The company has produced 4,97,723 MT of cement during the current financial year compared to the previous year production of 4,74,030 MT registering a growth of 5 %. The cement sold during the year stands at 4,94,362 MT compared to the quantity of 4,74,003 MT during the previous financial year showing an increase of 4.3%. However, the gross sales in terms of value during the year were at Rs.1514.705 Millions as against Rs.1659.951 Millions during the previous financial year translating into a drop of 8.75 %. Similarly the Profit Before Tax for the current financial year amounts to 207.930 Millions as against Rs. 253.442 Millions during the previous financial year. The profit after tax for the year stands at Rs.116.892 Millions compared to Rs.166.726 Millions during the previous financial year.

 

Though the production quantities have shown improvement in physical terms, there was a drop in the value of sales during the year which is primarily due to sharp decline in the prices of cement during the second half of current financial year compared to the previous financial year. It is also pertinent to note here that the drop in prices has been more significant in the state of Andhra Pradesh compared to the other addressable markets of the company. As the members are aware, there is a significant improvement in terms of physical parameters such as the production quantity and consumption factors and the unit’s profitability would have been much better had there been no pressure on the cement prices.

 

MANAGEMENT DISCUSSION AND ANALYSIS REPORT

 

Cement Industry Structure and Development:

The Indian Cement Industry is the second largest producer of globally benchmarked Cement. The demand for cement, being a derived demand, depends primarily on the industrial activity, real estate business, construction activity and investment in the infrastructure sector projects like Roads and Buildings, Ports etc., and the irrigation projects of the Government of India and State Governments.

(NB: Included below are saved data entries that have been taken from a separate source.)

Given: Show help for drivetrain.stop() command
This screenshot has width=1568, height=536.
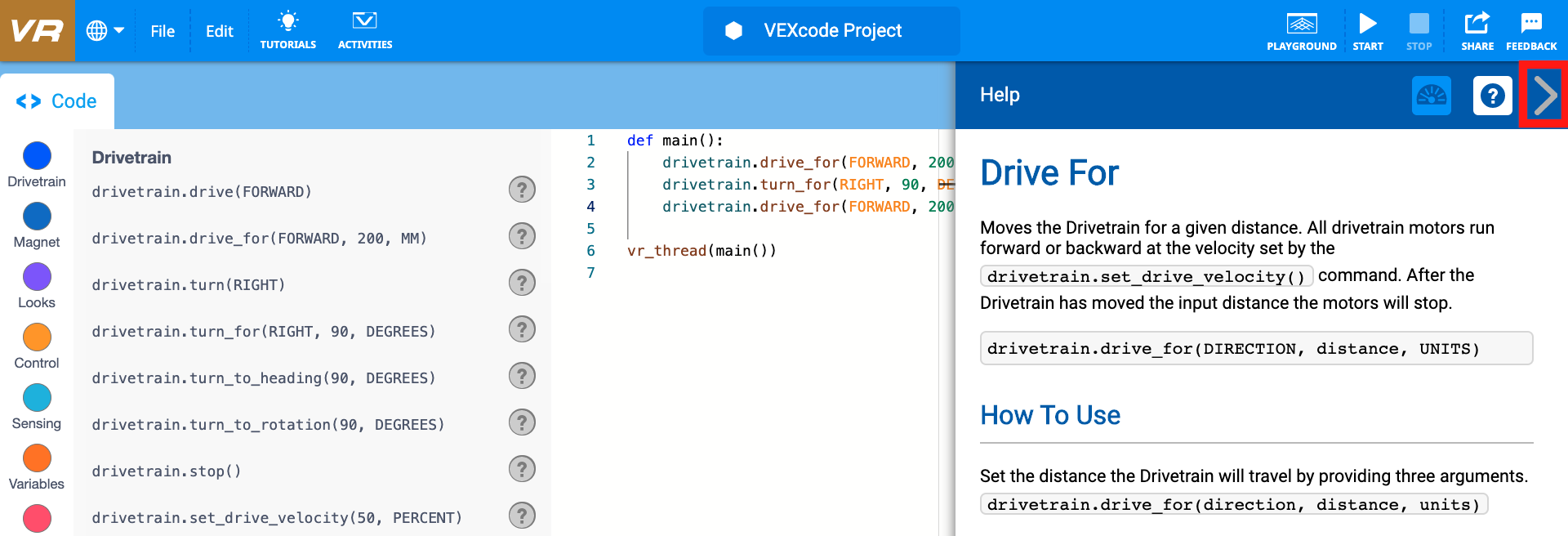Looking at the screenshot, I should 522,469.
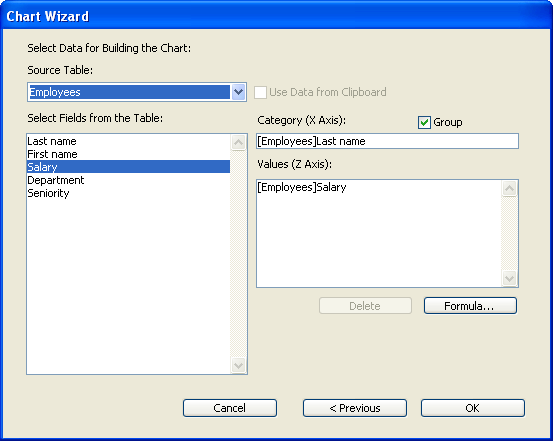Select Last name in the fields list
The width and height of the screenshot is (553, 441).
pos(128,141)
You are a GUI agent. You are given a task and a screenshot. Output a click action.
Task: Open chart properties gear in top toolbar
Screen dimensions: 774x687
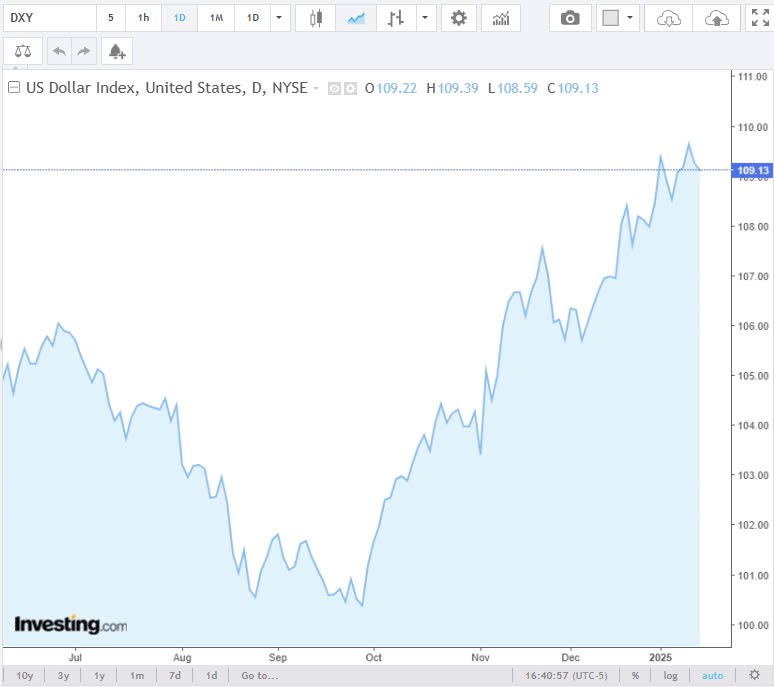tap(458, 18)
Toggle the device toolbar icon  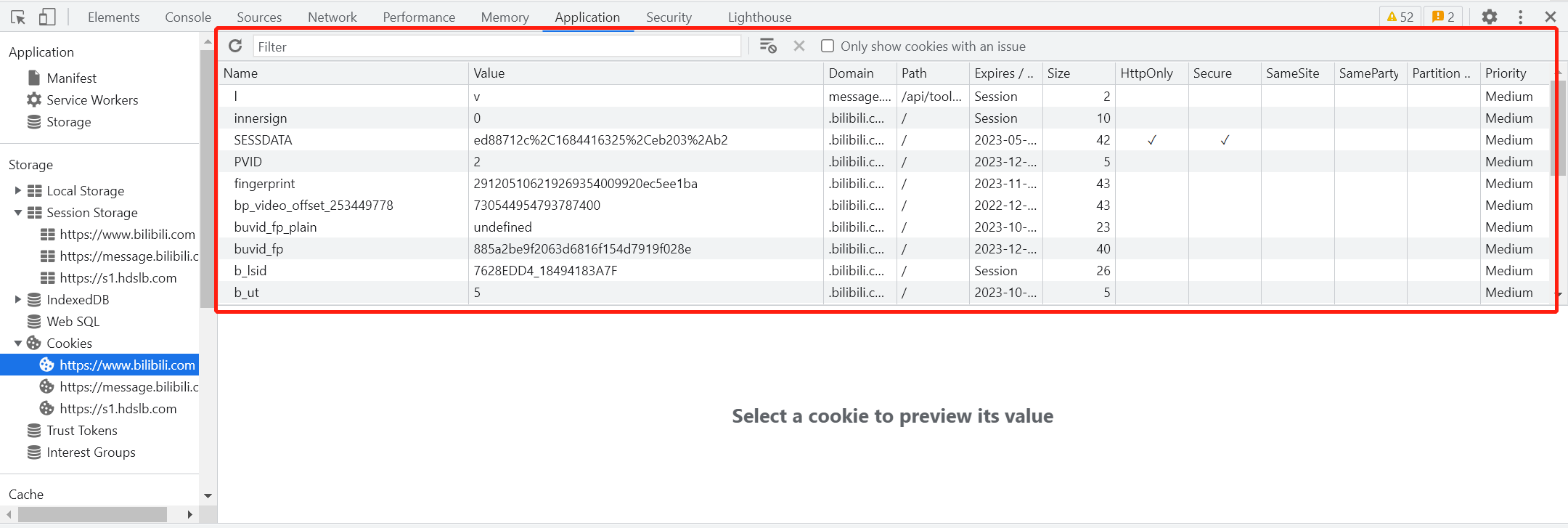(x=47, y=17)
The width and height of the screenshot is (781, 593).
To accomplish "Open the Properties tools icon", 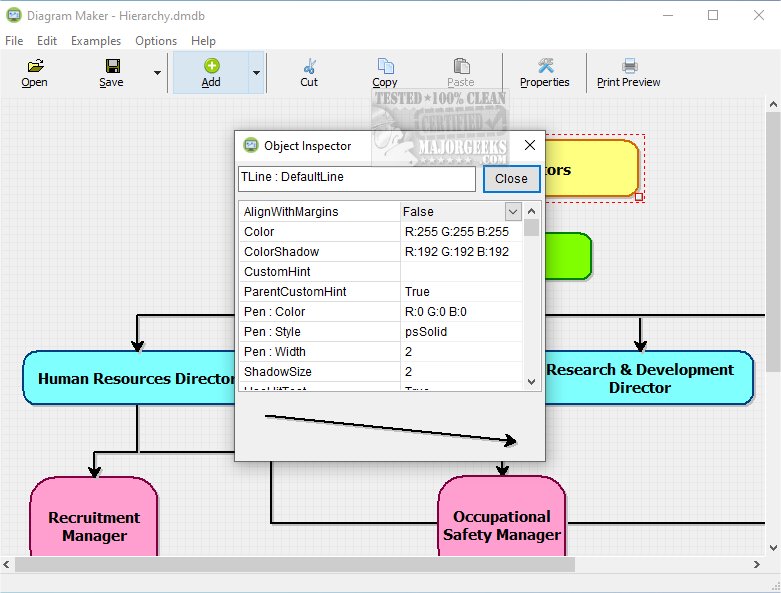I will pyautogui.click(x=545, y=66).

Indian cement industry is globally competitive as the industry has witnessed healthy trends such as cost control and continuous technology upgradation.

 

The cost of the raw material and fuel namely limestone, coal and power are all controlled/ influenced by the Government authorities/policies and any increase in the price of the above affects the cost of production adversely on which the Company does have little control.

 

Opportunities and Challenges:

Opportunities:

Despite apprehensions about the impact of inflation and slowdown in Industrial production and overall economic scenario, the outlook for the cement sector remains positive with the growth in Infrastructure, Housing, Roads, ports, power, urban infrastructure and irrigation projects. The year has witnessed turbulence in the state of Andhra Pradesh which has adversely affected the consumption & demand for cement in the state. The drop in demand, which is a consequence of the above unforeseen circumstances, coupled with increase in costs have lead to erosion in margins.

 

However, Cement demand is likely to remain robust in the near term, driven by the housing and infrastructure sectors which will correspondingly be aided by higher disposable income, rising population, changing demographics and reduction in average size of household.

 

Challenges:

A mention was made in there last year review that “a Sharp slowdown in real estate and the capitalstarved infrastructure sector, coupled with a broad economic downturn may see the industry face considerable pressure on profitability.” Though the cement sector had seen a rise in prices driven by strong demand in the financial years 2007-08 & 2008-09, the slowdown in the real estate sector and additional capacities of cement plants have had a cumulative effect of over supply of cement and consequently, a fall in prices during the year.

 

In order to meet the competitive market situation all round efforts were taken including expansion (for economies of scale) cost reduction techniques and market driven pricing strategy which have helped at least contain the erosion in margins and allow the company to be better positioned to face the possible challenges ahead.

 

Segment Wise Performance:

The company’s main business activity is manufacturing of Cement which falls in a single segment.

 

Outlook:

There is bound to be a phenomenal growth in consumption of cement in the years to come. The Government is focusing on infrastructure development like express highways and other large irrigation projects. There is also an increase in Export Market. The recovery in Housing Sector shall also facilitate to improve the demand further. It is also pertinent to note here that the per capita consumption of cement in India falls a way below the world per capita consumption and a country which is on progressive & developing path has to come close to that of world per capita consumption and this factor alone shall give a great hope for cement industry in India.

 

The Company has taken up capacity expansion enabling it to tap new markets and also widen its dealer network. With the initiatives taken by the Government of India and Government of Andhra Pradesh for infrastructure development, irrigation and housing projects will further increase the demand in the state, where the Company sells a major portion of its produce.

 

Discussion on Financial Performance with respect to Operation Performance:

The financial performance with respect to the operations of the Company is discussed below:

 

The sales and other income were at Rs. 1549.021 Millions as against Rs. 1662.246 Millions in the previous year.

 

The profit before tax of the Company was Rs.207.930 Millions as compared to Rs. 253.442 Millions in the previous year. The net profit for the year was Rs. 116.892 Millions against Rs. 166.726 Millions in the previous year.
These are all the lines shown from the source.